Malaysia ’s king has for the second time in two weeks urged the government to reconvene the country’s suspended parliament as soon as possible, while analysts say a constitutional crisis may be afoot if Prime Minister Muhyiddin Yassin remains reticent to abide by the royal advice.
The National Palace’s statement on Tuesday on behalf of Sultan Abdullah Sultan Ahmad Shah followed a meeting earlier in the day between the constitutional monarch and the speakers and deputy speakers of the country’s bicameral parliament.
The king made a similar call on June 16 after he convened a gathering of the heads of the country’s nine royal households.
The sultans at that meeting issued a statement unanimously emphasising the need for parliament to sit to provide oversight over the government’s Covid-19 policies.
The repeated public reminders by the country’s royals, who traditionally abide by a convention of counselling the government privately, suggest that the royal institution “is very serious on its stance regarding this matter”, political analyst Awang Azman Awang Pawi told This Week in Asia .
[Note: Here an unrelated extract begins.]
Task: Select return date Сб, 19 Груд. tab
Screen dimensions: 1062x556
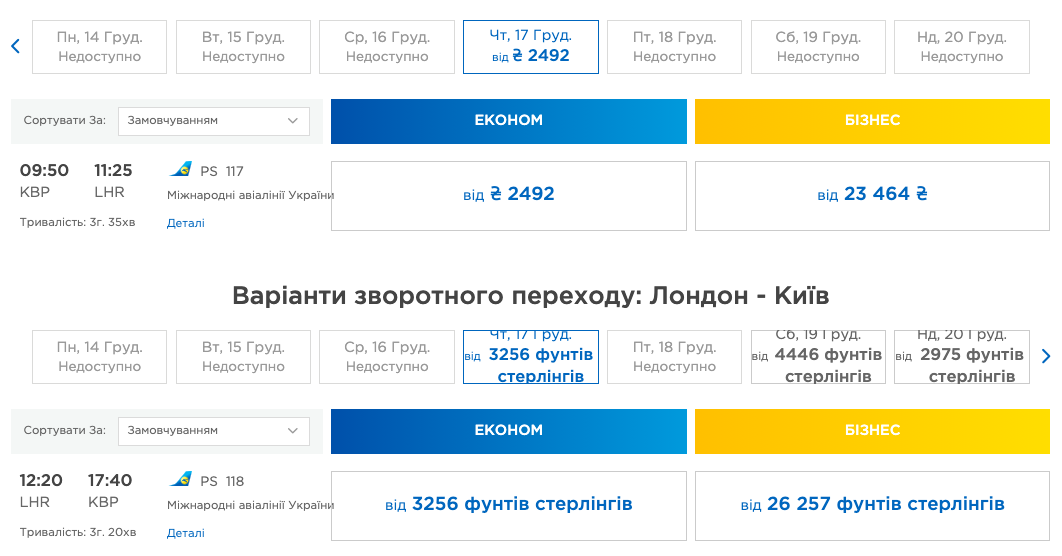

With the government under pressure over a range of issues including its pandemic-era economic policy and flagging support among MPs, the king is reflecting the public’s demand for accountability, the University of Malaya professor said.
Malaysia’s 222-seat lower house, the Dewan Rakyat, and the 70-seat upper house, the Dewan Negara, have been suspended since January following the declaration of an eight-month Covid-19 state of emergency until August 1.
Muhyiddin’s administration has demurred over when parliament will next sit.
Instead of announcing a date for the legislature’s reopening, the government last week formed a new committee to “look into” the matter.
It earlier said a sitting was planned for September, at the earliest.
Sultan Abdullah granted assent to Muhyiddin’s request for an emergency – which allows the government to rule by fiat – after the prime minister argued that he needed those powers to effectively deal with an unwieldy Covid-19 situation.
A national lockdown is currently in effect due to an inability by authorities to quell a third wave of infections, with daily cases hovering over 5,000.
Before his June 16 statement, Sultan Abdullah in a rare move summoned the leaders of the country’s major political parties to get their views on the matter.
Most leaders, including the head of the United Malays National Organisation (Umno), whose support Muhyiddin counts on, have said they want an immediate reopening of parliament.
Political observer Oh Ei Sun said Tuesday’s (June 29) royal statement, while subtly worded, indicated that the country’s politics had entered “an ethereal state of affairs whereby the king, reflecting popular sentiment, feels compelled to benevolently and repeatedly” urge the government to reconvene the legislature.
Sultan Abdullah had indicated as far back as February that he was of the view that the constitution allowed for parliament to sit during a state of emergency.
“If the government persists in its parliamentary procrastination, it would soon find itself in a constitutional crisis whereby not only its democratic legitimacy, but also its loyalty and accountability to both the king and the people are called into serious question,” Oh said.
Awang Azman agreed, saying he believed a further delay would heighten growing public anger at the government.
One issue being debated in legal circles is the interpretation of a clause in the constitution stating that the king has the power to convene parliament.
Wading into the discussions last Friday, attorney general Idrus Harun – a Muhyiddin appointee – issued a public statement indicating that Sultan Abdullah had to act on the advice of the government.
“In line with the powers of the king to reconvene parliament in accordance with the advice of the cabinet, the dates of meetings of Dewan Rakyat and Dewan Negara are also determined by the cabinet,” Harun said.
Awang Azman said he was of the view that Sultan Abdullah had powers to recall parliament if he so wished.
“If the [Muhyiddin government] is still seen delaying the opening of parliament, it does not mean there will be a constitutional crisis because the king has the power to order a sitting, or dissolve or prorogue parliament under article 55 of the constitution and the emergency ordinance,” the political science professor said.
Elsewhere, at least seven of the country’s 13 states have indicated they will press ahead with plans to convene their respective state assemblies even though there is no indication when parliament will sit.
In states that have royal households, these plans were given assent by the state sultan.
Malaysia’s unique system of constitutional monarchy involves the heads of the country’s nine royal households taking turns to be the national king, or Yang di Pertuan Agong, for five-year terms.
Sultan Abdullah, who is from the state of Pahang, assumed the position in 2019 after his predecessor, Muhammad V of Kelantan, shocked the nation by abdicating.